Input
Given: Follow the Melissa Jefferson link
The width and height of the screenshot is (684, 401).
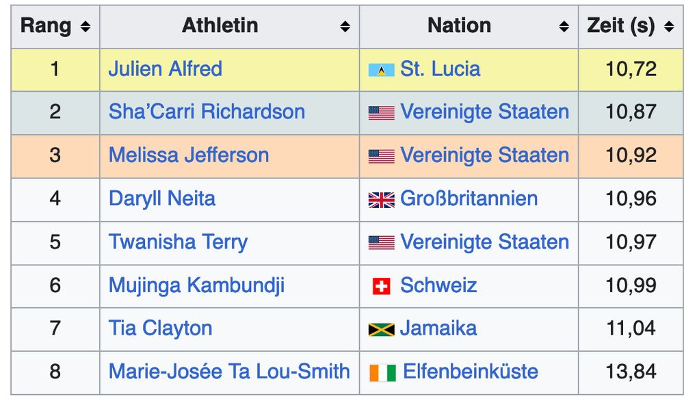Looking at the screenshot, I should coord(189,155).
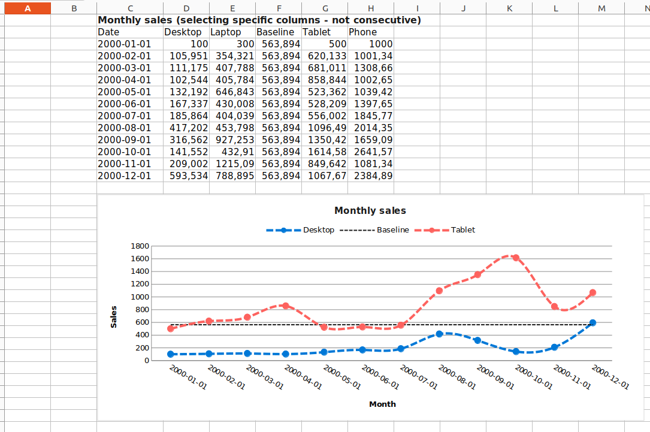650x432 pixels.
Task: Select the Desktop data point for 2000-08-01
Action: click(x=439, y=334)
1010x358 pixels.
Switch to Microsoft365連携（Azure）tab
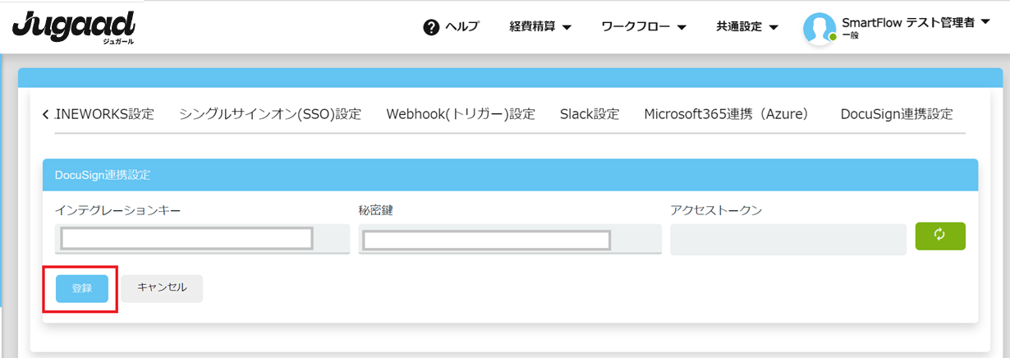point(727,114)
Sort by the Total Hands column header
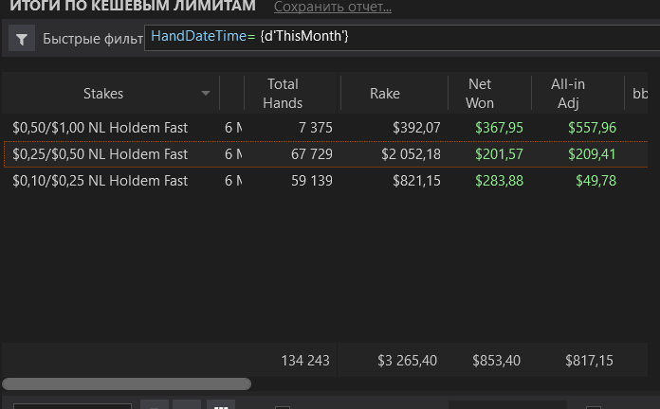The image size is (660, 409). click(x=283, y=94)
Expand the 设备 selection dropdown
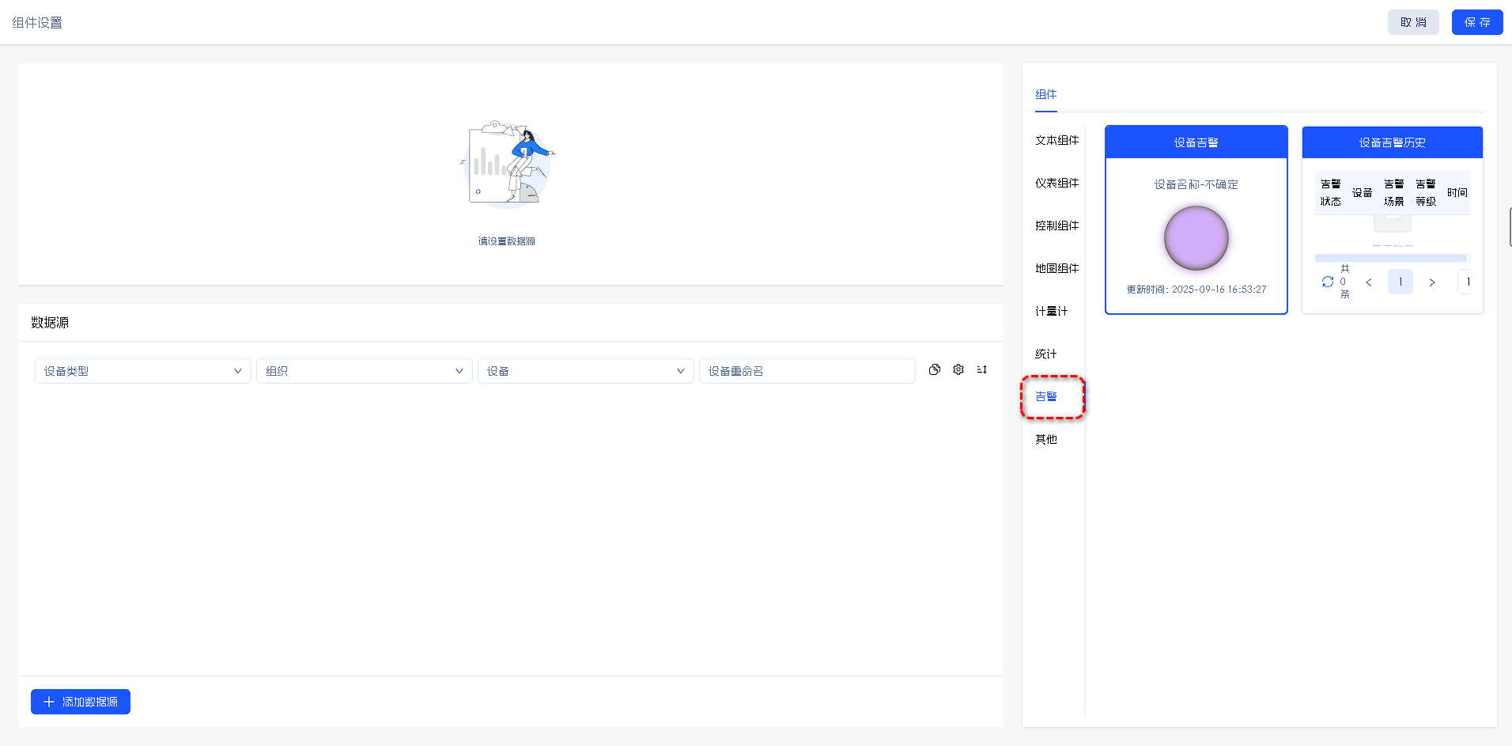 pyautogui.click(x=586, y=371)
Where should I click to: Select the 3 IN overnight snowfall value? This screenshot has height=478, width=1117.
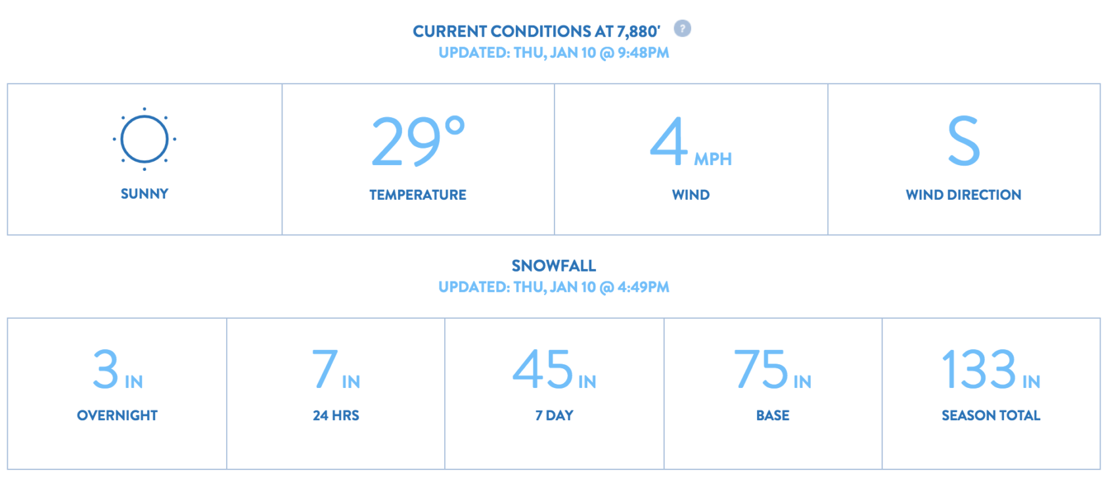click(118, 369)
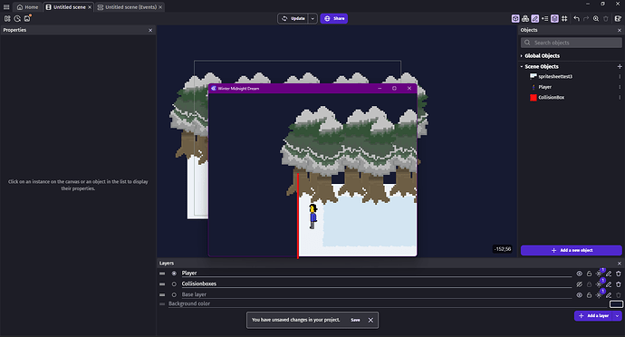Click the Undo arrow in the toolbar

coord(576,19)
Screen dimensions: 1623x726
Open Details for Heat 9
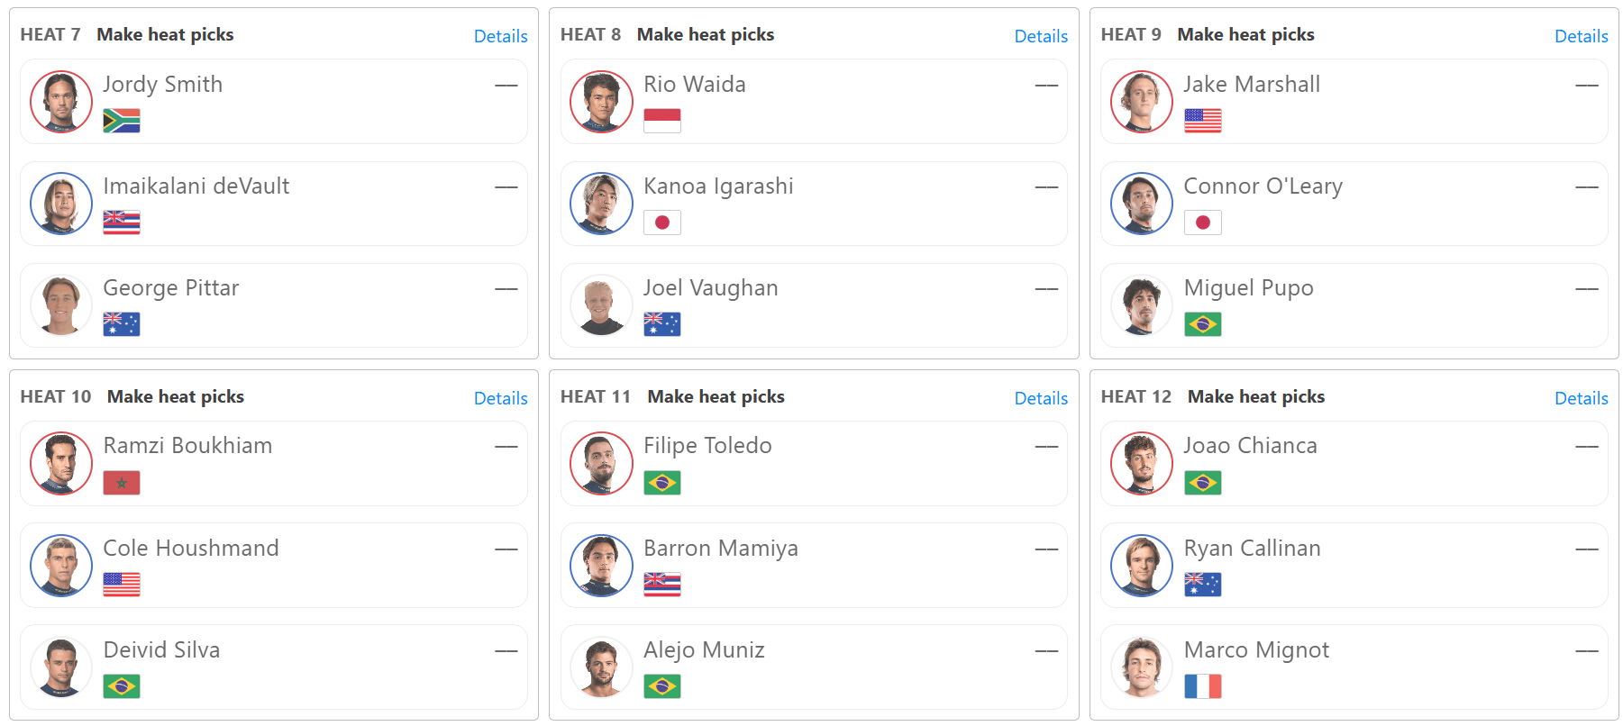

The request
Convert all the rows above into a Markdown table with two columns, No. and Line, numbering each line under No. and putting its text under Line. Leave out blank lines and the pictures.

Solution to the exercise
| No. | Line |
|---|---|
| 1 | Given: Follow the Melissa Jefferson link |
| 2 | The width and height of the screenshot is (684, 401). |
| 3 | Looking at the screenshot, I should coord(189,155). |
| 4 | 650x432 pixels. |
| 5 | Task: Select the Desktop data point for 2000-08-01 |
| 6 | Action: click(x=439, y=334) |
| 7 | 1010x358 pixels. |
| 8 | Switch to Microsoft365連携（Azure）tab |
| 9 | point(727,114) |
| 10 | Sort by the Total Hands column header |
| 11 | The image size is (660, 409). click(x=283, y=94) |
| 12 | Expand the 设备 selection dropdown |
| 13 |  pyautogui.click(x=586, y=371) |
| 14 | Where should I click to: Select the 3 IN overnight snowfall value? This screenshot has height=478, width=1117. |
| 15 | click(118, 369) |
| 16 | Click the Undo arrow in the toolbar |
| 17 | coord(576,19) |
| 18 | Screen dimensions: 1623x726 |
| 19 | Open Details for Heat 9 |